Electron is similar to another project called NW.js (previously known as node-webkit). The two have much in common. In fact, zcbenz was a heavy contributor to NW.js before starting work on Electron. That said, they’re different in several important ways, as shown in table 1.1.

Table 1.1. A comparison of some of the main differences between Electron and NW.js
 

Electron

NW.js

Platform Officially supported Chromium Content Module from recent build Forked version of Chromium
Process model Separate processes Shared Node process
Crash reporting Built in Not included
Auto-updater Built in Not included
Windows support Windows 7 and later Windows XP and later

NW.js uses a forked version of Chromium. Electron uses Chromium and Node.js but doesn’t modify them. This makes it easier for Electron to keep pace with the most recent versions of Chromium and Node. Electron also includes modules for automatically downloading updates and reporting crashes. NW.js doesn’t.

NW.js applications start from an HTML page. Each browser window shares a common Node process. If more than one window is opened, they all share the same Node process. Electron keeps the Node and browser processes separate. In Electron, you start a main process from Node. This main process can open browser windows, each of which is its own process. Electron provides APIs for facilitating communication between the main process and the browser windows, which we call renderer processes throughout this book.

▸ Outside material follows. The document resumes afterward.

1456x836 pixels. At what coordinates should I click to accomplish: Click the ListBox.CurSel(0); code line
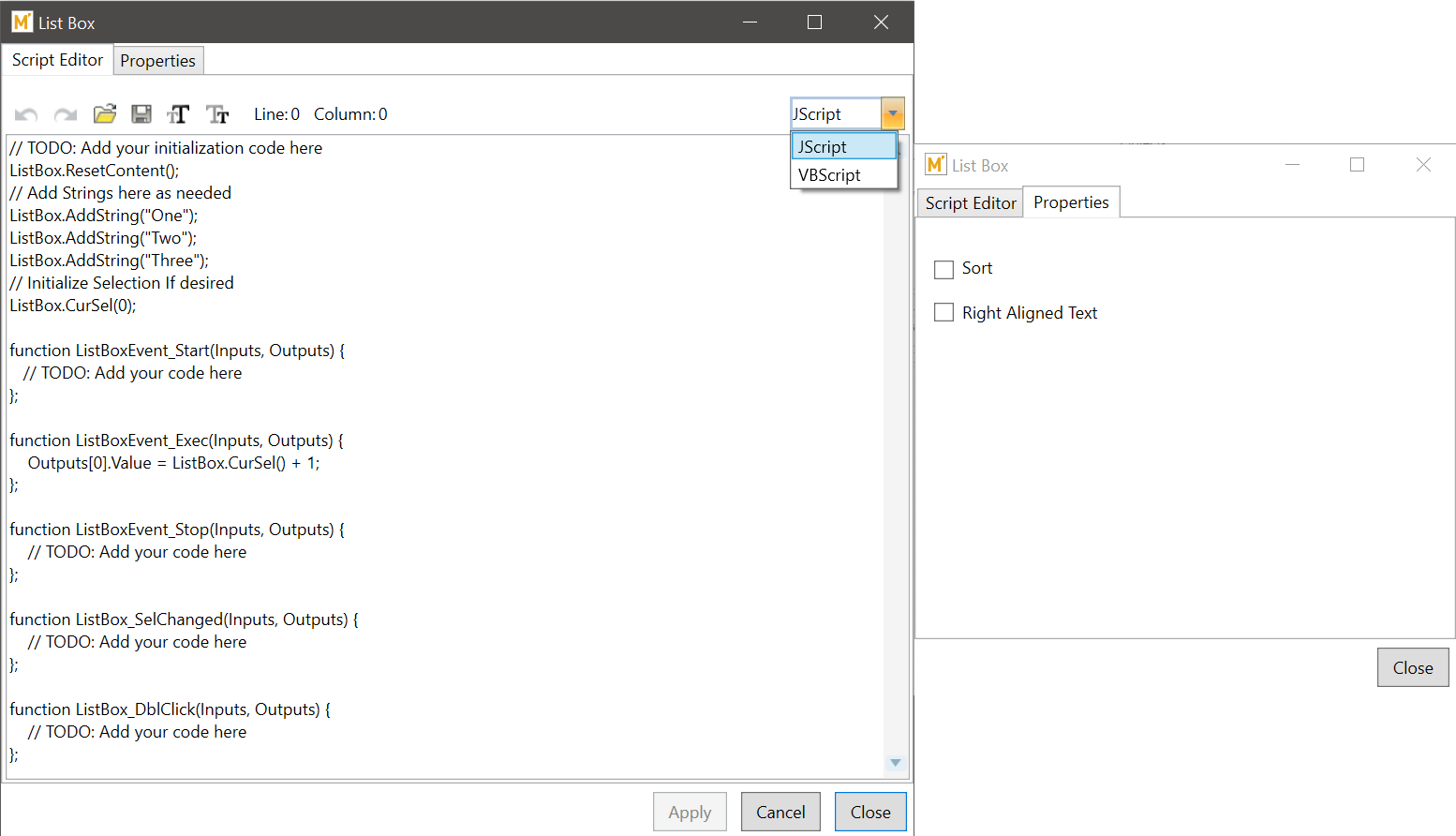(73, 306)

If backward compatibility is a concern, then NW.js might be a better choice because it supports Windows XP and Vista. Electron supports only Windows 7 and later. For multimedia-focused applications, Electron is typically a better choice because Chromium’s FFmpeg library is a statically linked dependency, so Electron supports more codecs out of the box. With NW.js, you need to manually link the FFmpeg library.

Summary

  • Electron is a runtime for building desktop applications using web technologies.
  • The project began at GitHub as the foundation for the Atom text editor.
  • Electron combines the Chromium Content Module, which is a stripped-down version of the Chrome web browser with Node.
  • This combination allows you to build applications that can access the filesystem and compiled modules, as well as render a UI and use web APIs.
  • Electron is used by applications large and small such as Atom, Microsoft’s Visual Studio Code, and Slack.
  • Electron is great for individuals or small teams who may want to target more than one platform without having to learn three or more languages, as well as each platform’s frameworks.
  • Electron allows web developers to use their existing skill set to build applications that wouldn’t otherwise be possible within the browser environment.
  • Electron ships with a modern version of Chromium and Node, which means you can use the latest and greatest features of the web platform.
  • Electron applications can access operating system APIs such as application and context menus, File Open and Save dialog boxes, battery status and power settings, and more.
  • Electron applications are permitted enhanced privileges and have fewer restrictions imposed on their capability as compared to browser-based web applications.
  • Electron applications consist of one main process and one or more renderer processes.
  • The main process handles OS integration, manages the lifecycle of the application, and creates renderer processes.
  • Renderer processes display the UI and respond to user events.
  • Electron differs from NW.js in that it uses the officially supported content module from Chromium as opposed to NW.js, which uses a custom fork of Chromium.